“I’m so tired—” A yawn caught her mid-sentence, and she pressed her fingers to her mouth like she could take it back. “I feel like I just need a shower or something, but I don’t know if I have the energy for it.”
She’d barely finished her thought before I was already moving.
“Let me handle it. I’ll be right back.”
The bathroom was the kind of old that had been well-kept—original hex tile and a clawfoot tub that took up most of the room and made no apologies about it. I turned the taps until the water ran hot and stayed there. Then I found scented oils lined up on the shelf above the towel— the same floral scents that lived in the rest of the apartment—tipped a measure or two into the water, and lit candles around the room.
Steam and candlelight filled the space.
“Bath’s ready,” I let her know.
She looked up. The exhaustion on her face was apparent—she wasn’t just tired, she had that particular hollowness that came with doing something emotionally significant and coming out the other side of it.
She stood and swayed.
My hands found her before I’d decided to move. “Hey.”

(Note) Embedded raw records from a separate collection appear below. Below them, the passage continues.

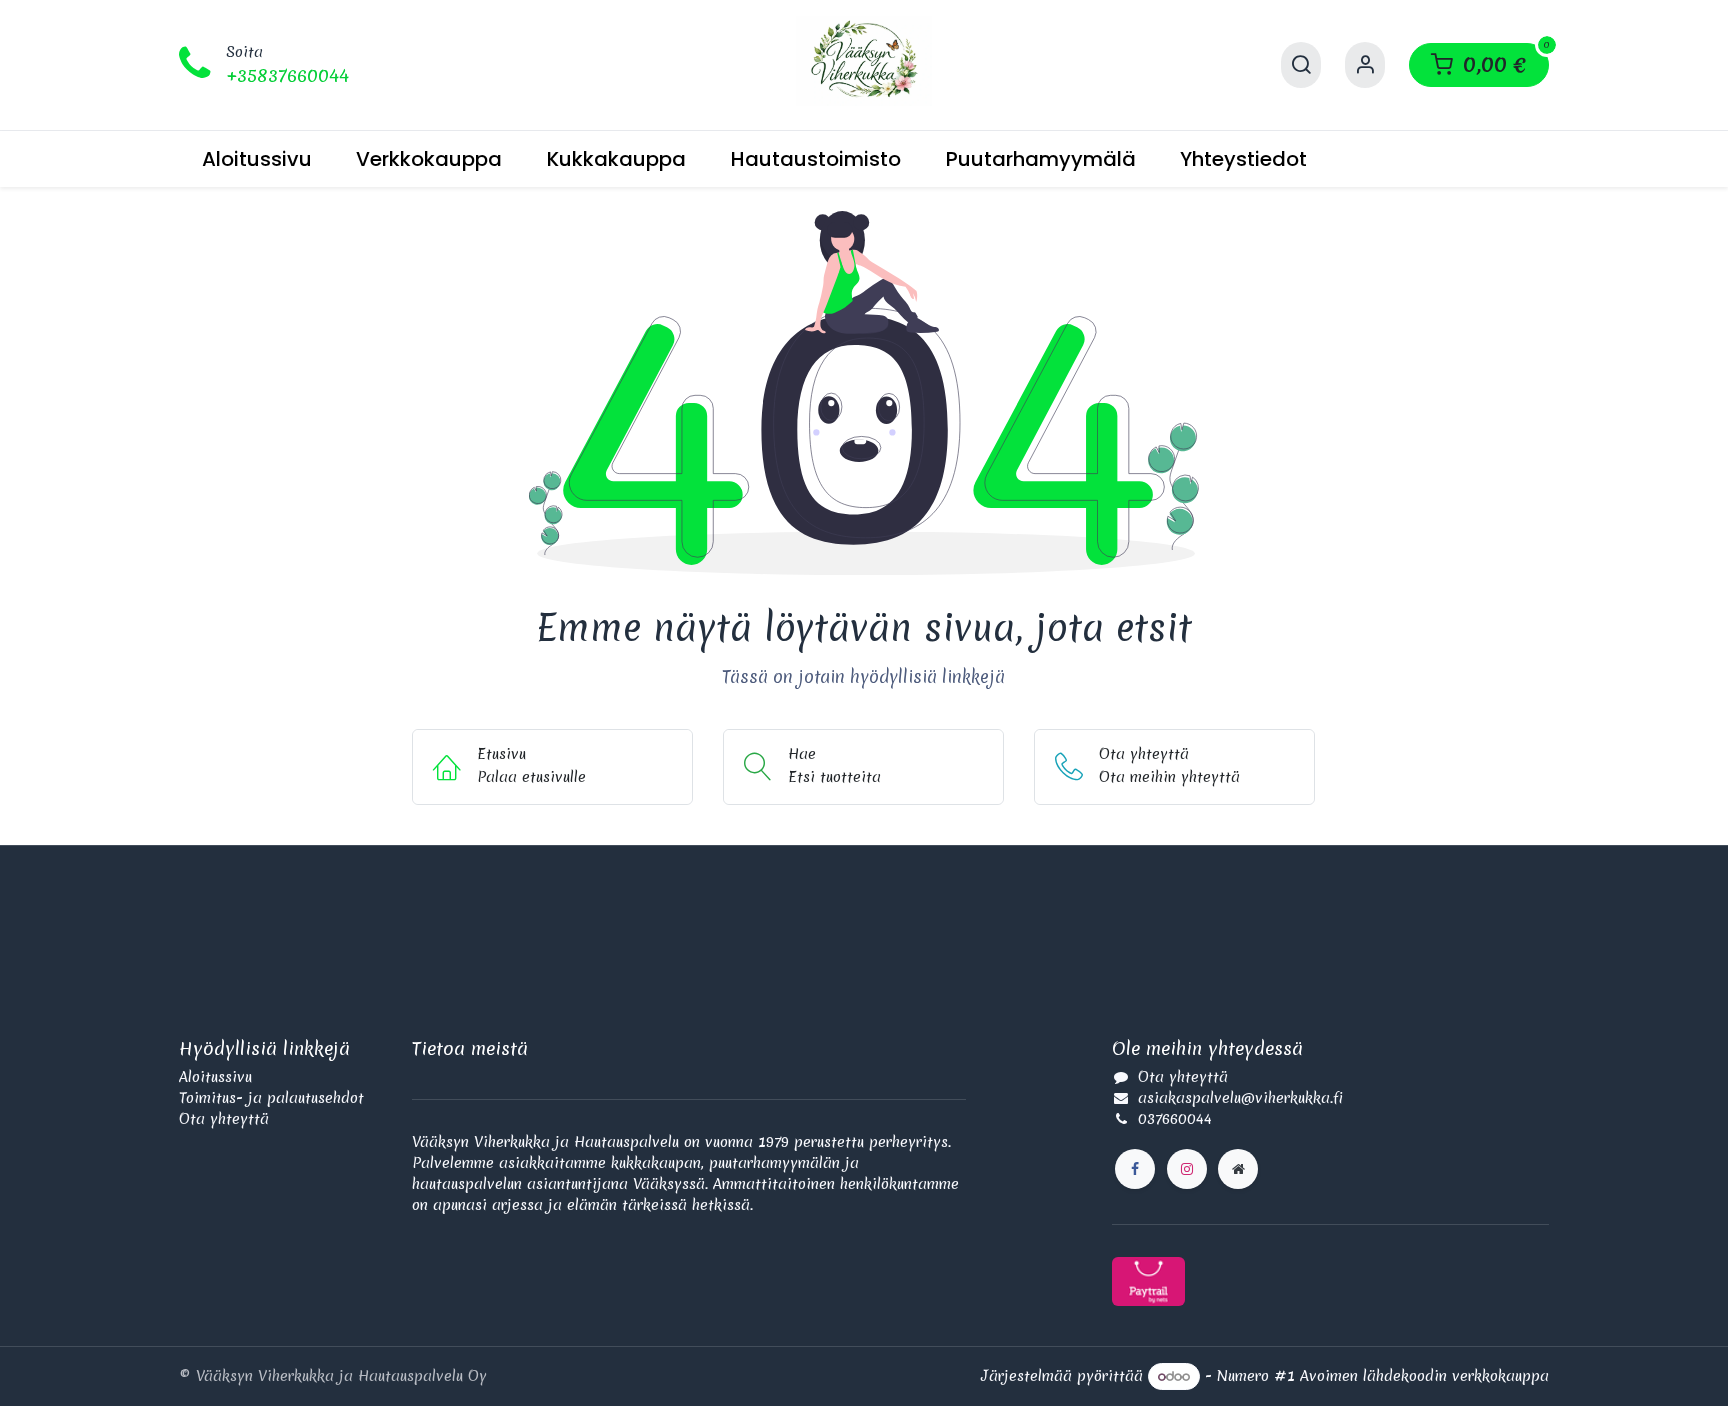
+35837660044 (287, 75)
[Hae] (1301, 65)
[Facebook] (1135, 1169)
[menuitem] (256, 159)
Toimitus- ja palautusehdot (271, 1098)
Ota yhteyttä (224, 1119)
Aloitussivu (215, 1077)
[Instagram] (1187, 1169)
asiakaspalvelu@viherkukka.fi (1240, 1098)
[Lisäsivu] (1238, 1169)
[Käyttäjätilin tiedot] (1365, 65)
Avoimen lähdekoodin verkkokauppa (1424, 1376)
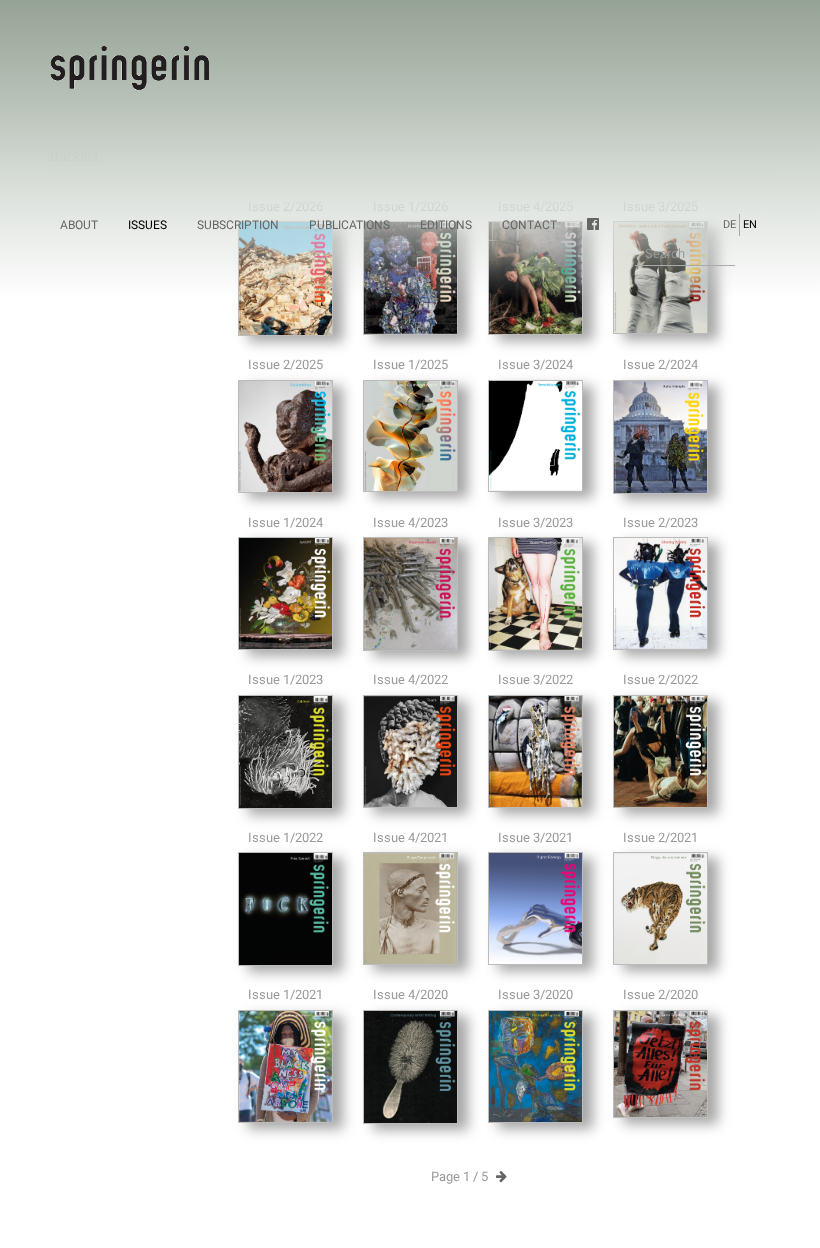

“I’m okay,” she said, which was not entirely convincing from someone I was currently preventing from toppling over.
She reached for the hem of her shirt with fingers that had stopped cooperating, and I stepped in without a comment. She let me. Didn’t protest, didn’t deflect with humor—just let me, which told me more about how wrung out she was than anything else could have.
I carried her to the bathroom. She tucked her face against my neck and didn’t say anything. I didn’t either.
The tub was deep, and the water had stayed hot. I lowered her in slowly, and she sank into it with complete surrender. Her eyes closed before she fully settled. The tension in her face released by degrees—her jaw first, then her shoulders, and then around her eyes.
I sat on the edge of the tub and watched it happen.
“Get in with me?” she asked.
I looked at the tub. She looked at me. It was a one-person tub with a little extra room.“Sure. I need to grab a change of clothes from my car.”
“Okay.”
I placed a gentle kiss on her forehead before I left, taking a slight detour to change the sheets and blanket on Jem’s bed first.
The cool night air was a small shock after the heat of the bathroom. I grabbed the bag I kept in my trunk out of habit—for calls that came in after hours and required more than a basic examination. For a moment, I stood there in the dark parking lot behind Sacred Serenity, not moving. Above me, light fell from Delaney’s apartment window in a soft rectangle onto the pavement below.
She’d asked me to stay.
Once I returned to the bathroom, I quickly shed my clothes and climbed into the tub. She settled against my chest and let out a soft sigh. “This is better.”
The bathroom was still warm with steam, and the candles threw off soft shadows on the wall. She sank into the water, her eyes closed before she was fully settled, and the muscles in her face relaxed.
I didn’t speak. I washed her hair, working the shampoo through it slowly with my fingers until she made a small, involuntary sound that wasn’t quite a word. I worked thefacecloth across her shoulders and felt the last of the tension go out of them under my hands.
She didn’t speak, either.
When the water had cooled past comfortable, I reached around her and pulled the drain. She gave a half-hearted protest.
“Come on,” I coaxed.
I dried her off with the large, bright pink, fluffy towel that had clearly been Jem’s—there was no version of events in which that towel belonged to anyone who didn’t have extremely strong opinions about joy. Delaney made a token effort to take it from me before giving up and letting someone else carry the burden for once.
I pulled a soft sleepshirt over her head. She emerged from it blinking, soft-eyed, and so tired her face was pale.
“Where do you want to sleep?”
She was silent. Her eyes moved to the hallway, to the bedroom door still standing open, and to the dark beyond it.